Seçime kaldı bir gün.
Kafalar belki karışık, belki de net.
Sandıkta görürüz.
Siyasete meraklı olanlar tarafından önemsenen ama millet çoğunluğu nezdinde pek bir anlam ifade etmeyen ayrıntılar gündemi yordu.
Sakin kafayla düşünmeye, fayda ve zarar hesabı yapmaya ihtiyacımız var.
Şimdi elimizi vicdanımıza koyalım, her türlü "yönlendirme çabası" ürünü söylemi unutalım ve "sade vatandaş" kimliğimizle önümüzdeki seçimin ne anlama geleceğini görelim.
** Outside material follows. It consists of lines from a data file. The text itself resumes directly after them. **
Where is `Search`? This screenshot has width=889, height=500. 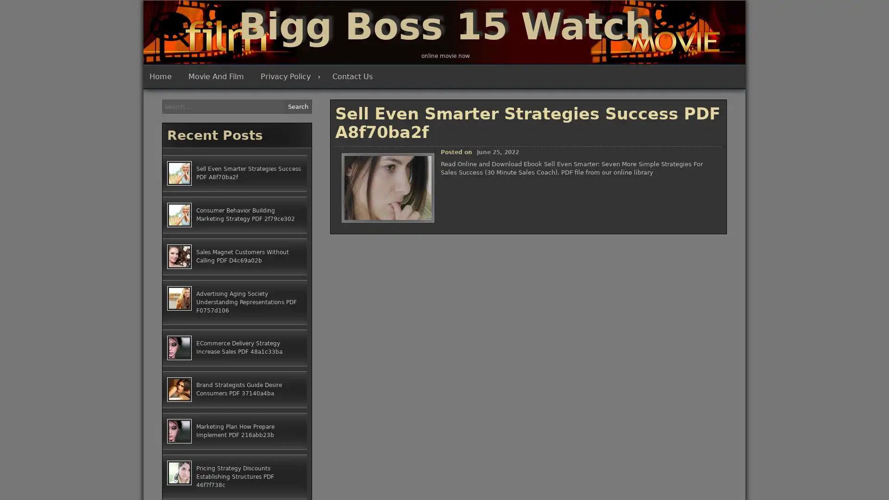
Search is located at coordinates (298, 106).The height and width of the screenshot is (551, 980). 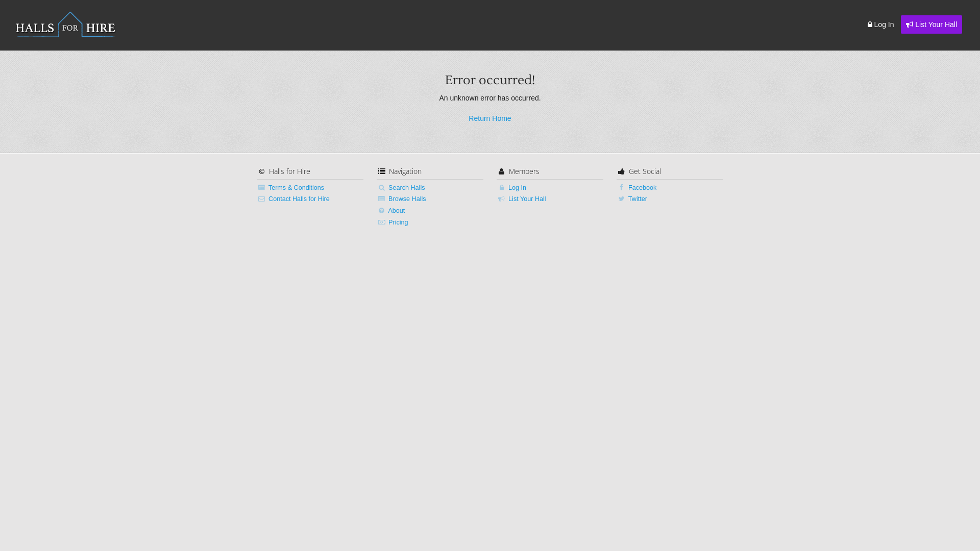 What do you see at coordinates (430, 222) in the screenshot?
I see `'Pricing'` at bounding box center [430, 222].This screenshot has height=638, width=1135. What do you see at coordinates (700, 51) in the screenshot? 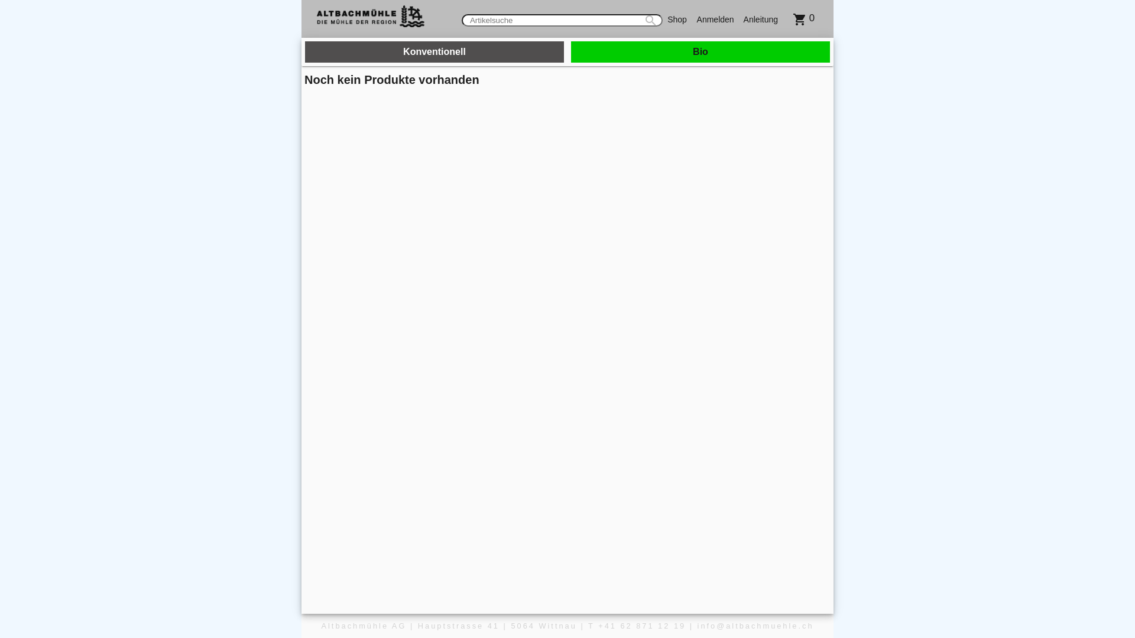
I see `'Bio'` at bounding box center [700, 51].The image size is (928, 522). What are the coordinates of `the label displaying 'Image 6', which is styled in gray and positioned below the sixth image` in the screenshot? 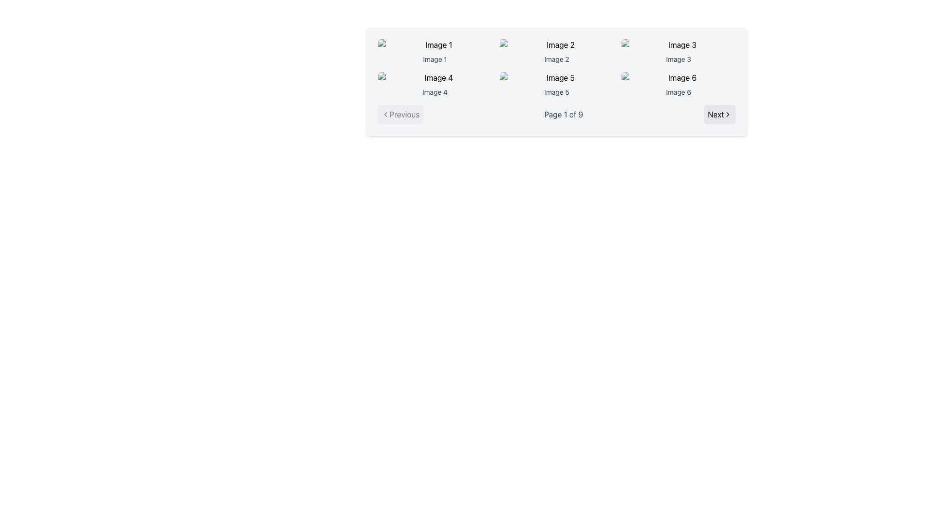 It's located at (678, 92). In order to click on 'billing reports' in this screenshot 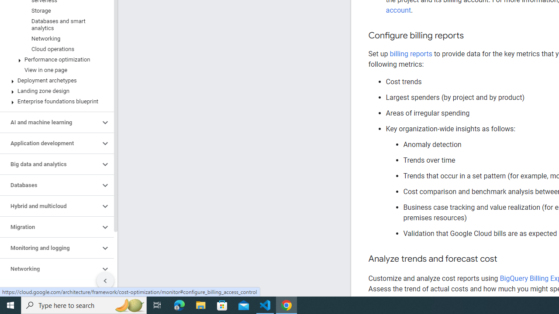, I will do `click(410, 54)`.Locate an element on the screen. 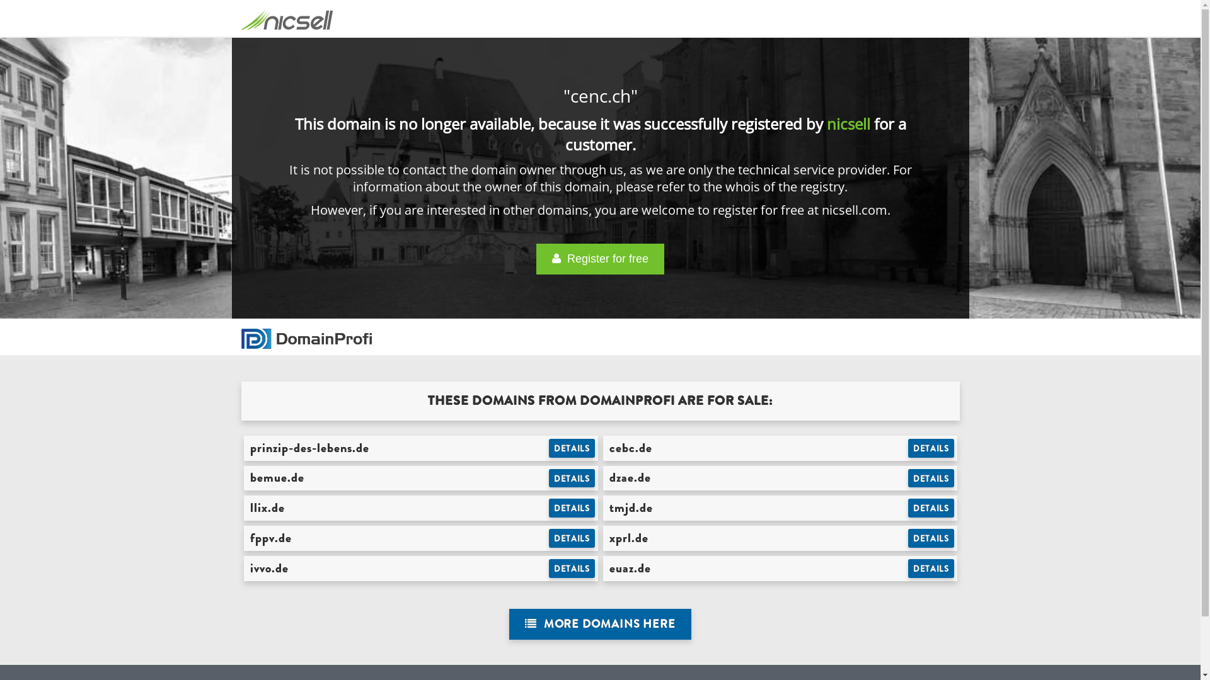 This screenshot has height=680, width=1210. 'DETAILS' is located at coordinates (907, 448). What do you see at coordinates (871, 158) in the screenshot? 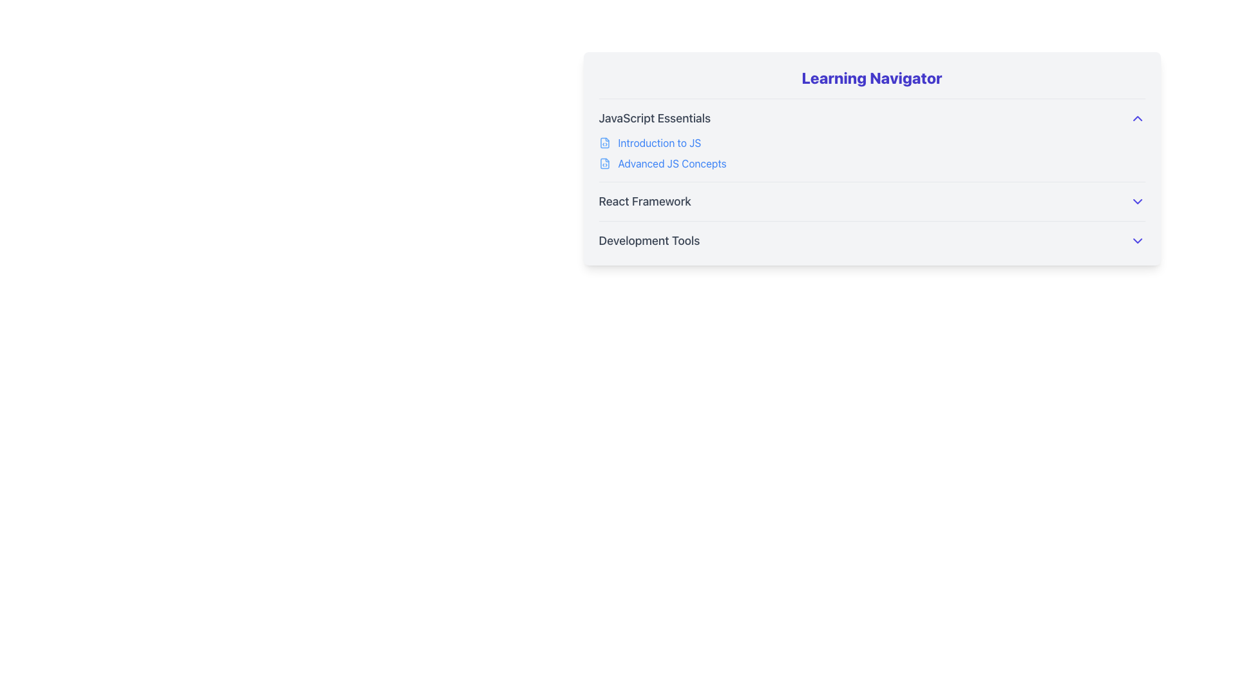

İstanbul örneğinden gidersek...
Ne seçeceğiz
-Belediye Başkanı...
Ne iş yapacak
-Ulaşım krizini çözecek.
Depreme karşı şehri dirençli hale getirecek.
Gerisi
Hikaye...
Neye bakacağız
Aklımızı, zihnimizi, gönlümüzü seçim sürecinde işgal eden tüm boş, beleş tartışmalardan arındırıp tek bir soru soracağız
Kim yapabilir
Bu kadar.
Önümüzdeki 5 yıl süreyle yine, yeniden, bahane ve mazeret dinlemek mi
Neyi, nasıl yapabileceğini bilene yetkiyi vermek mi
İşin aslı budur.
Seçim kazanmak, kaybetmek diye bir şey yok.
Yetki sahibi millet...
Seçmen sadece 5 yıllığına geçici olarak belediyeleri yönetme yetkisi verecek.
Seçimden sonra ne olacak
Normal şartlar altında Cumhurbaşkanı Erdoğan 4 yıl daha görevinin başında.